I played this course about five years ago in dry, windy conditions and got beat up pretty badly as my ball continually careened off granite outcroppings and other pretty parts of the Canadian Shield. But it’s sort of like getting wrestled to the ground Scarlett Johansson — not the worst way to lose a fight.

Golf Digest ranks this place as No. 10 in Canada overall and No. 1 in Ontario among public-access courses, and for good reason. As photogenic as they come, this Doug Carrick masterpiece meanders over a breathtaking landscape near Gravenhurst.

“Finding a routing that melded perfectly with the rugged terrain required a great deal of creativity and perseverance,” explains Carrick, who was instructed to preserve the more benign land for the accompanying residential community, while taking advantage of “some of the most rugged Muskoka landscape imaginable” for his course.

As a result, from the dramatic downhill tee shot of the opening hole onward, Muskoka Bay dazzles with a variety of rocky cliffs, deep valleys, scenic wetlands and dense woodlands, while providing exceptional shot values throughout the round.

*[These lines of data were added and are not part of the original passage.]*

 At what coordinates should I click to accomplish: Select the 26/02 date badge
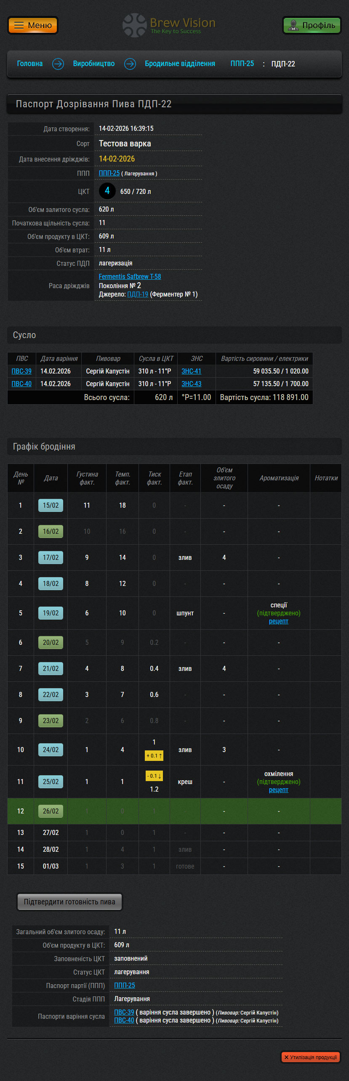[x=51, y=811]
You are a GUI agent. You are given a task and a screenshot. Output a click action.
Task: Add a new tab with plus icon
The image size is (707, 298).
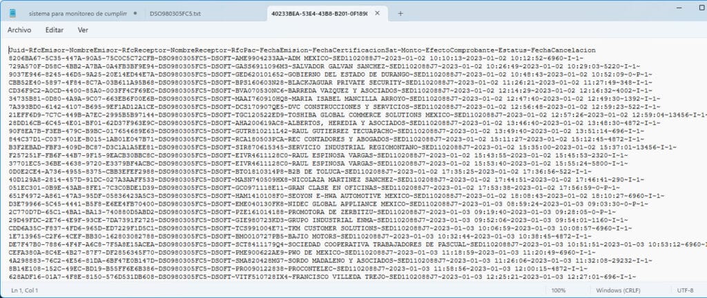coord(400,14)
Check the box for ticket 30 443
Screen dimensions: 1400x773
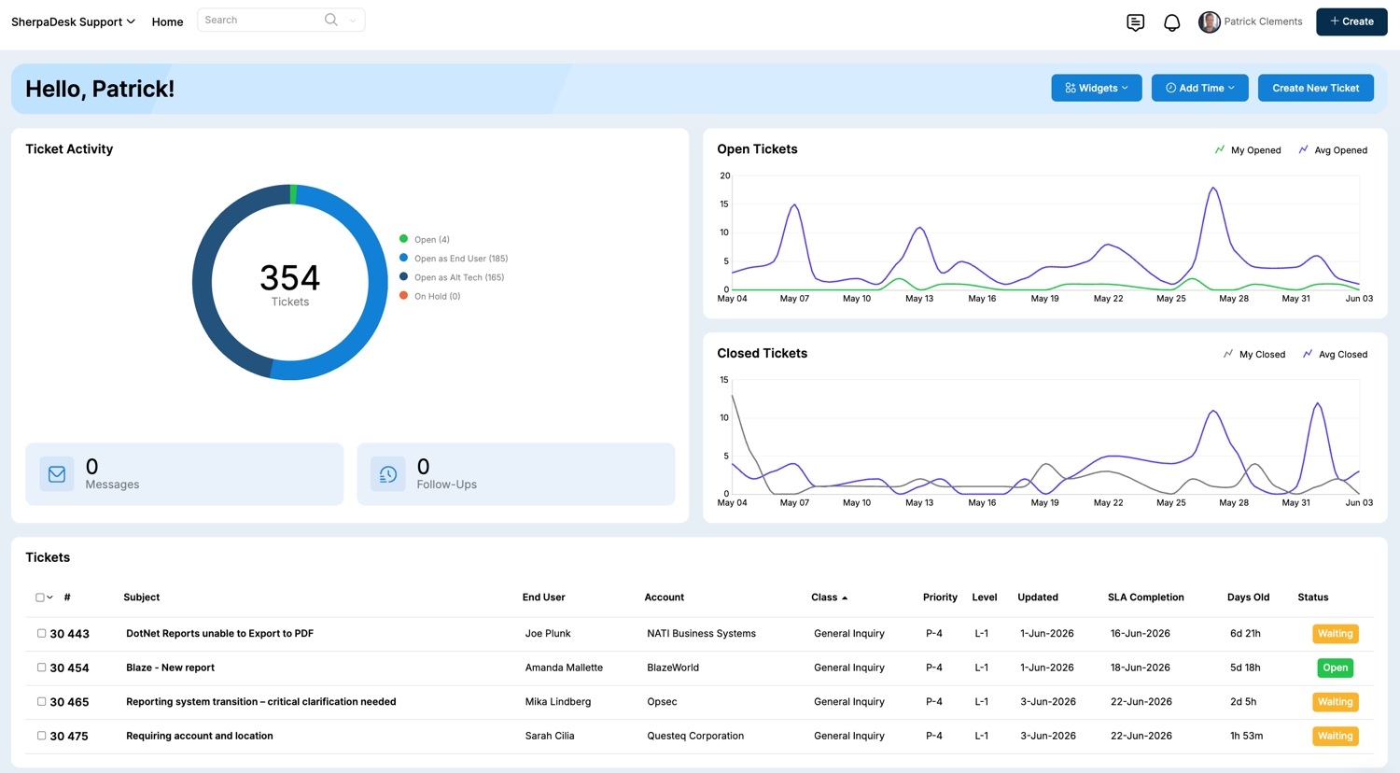[x=41, y=633]
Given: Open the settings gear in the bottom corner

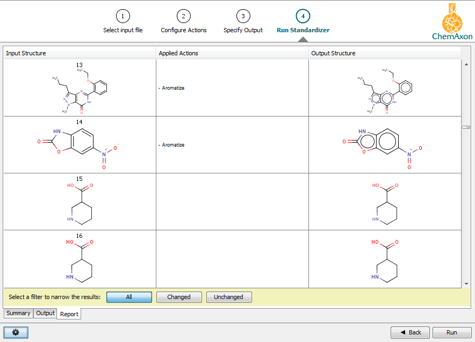Looking at the screenshot, I should tap(16, 332).
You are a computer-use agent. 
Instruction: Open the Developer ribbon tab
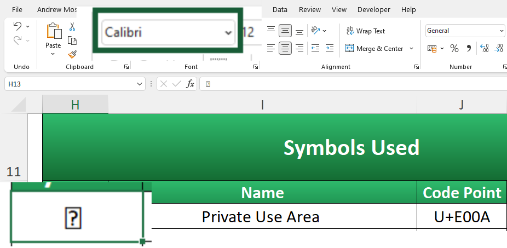tap(374, 10)
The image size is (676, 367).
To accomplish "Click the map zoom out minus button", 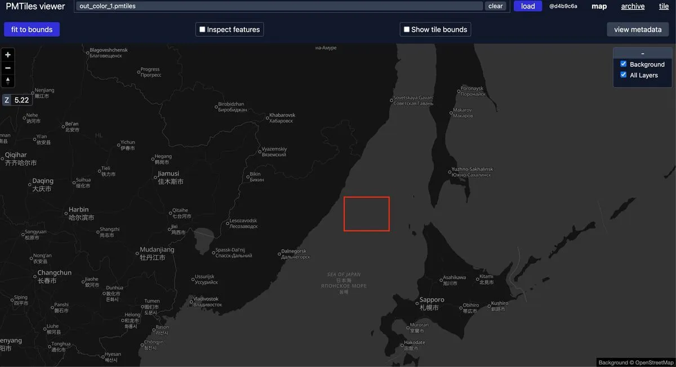I will point(8,68).
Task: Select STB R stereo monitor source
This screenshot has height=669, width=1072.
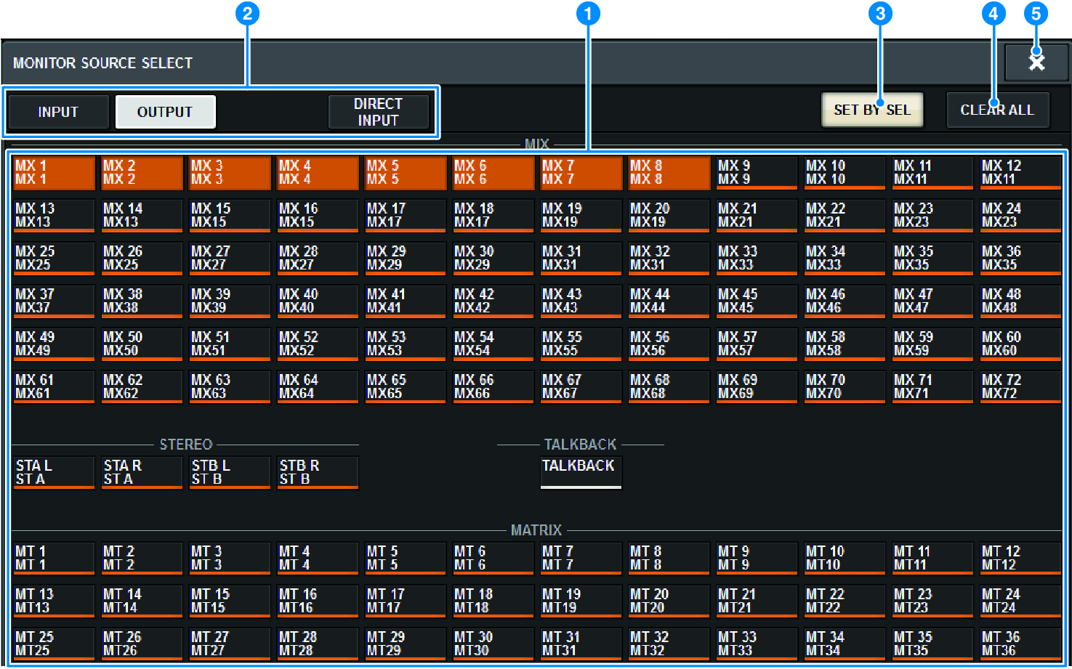Action: (x=317, y=472)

Keep your ego in the car and play the appropriate tees to truly enjoy this place.

Cobble Beach Golf Links

Pressed up along the western shores of Georgian Bay, 15 minutes north of Owen Sound in the town of Kemble, Cobble Beach has been among the province’s most unique golf experiences since it opened to much fanfare in 2007 (including Best New Course honours from Ontario Golf magazine.

The Doug Carrick-crafted layout takes full advantage of more than three kilometers of dramatic shoreline, but the views of Georgian Bay are pretty much constant throughout your round.

While not as consistently dramatic as the other four courses on this list, Carrick’s sophisticated design twists, turns and plunges across undulating terrain with great flare. The routing’s distinct Scottish feel is enhanced by pot bunkers, hummocky fairways, closely mown chipping areas and hollows surrounding the greens that provide the bump-and-run characteristics one would expect from a links-style course, although I don’t know if I’ve seen the layout quite dry enough to truly play in that fashion.

Conditioning is consistently first-rate here, as is the service. And the dining in the clubhouse, complemented with fabulous Georgian Bay views, is impeccable. And if you and your guests indulge a little too much, there are 10 beautifully appointed guest rooms upstairs — a perfect excuse to play again tomorrow.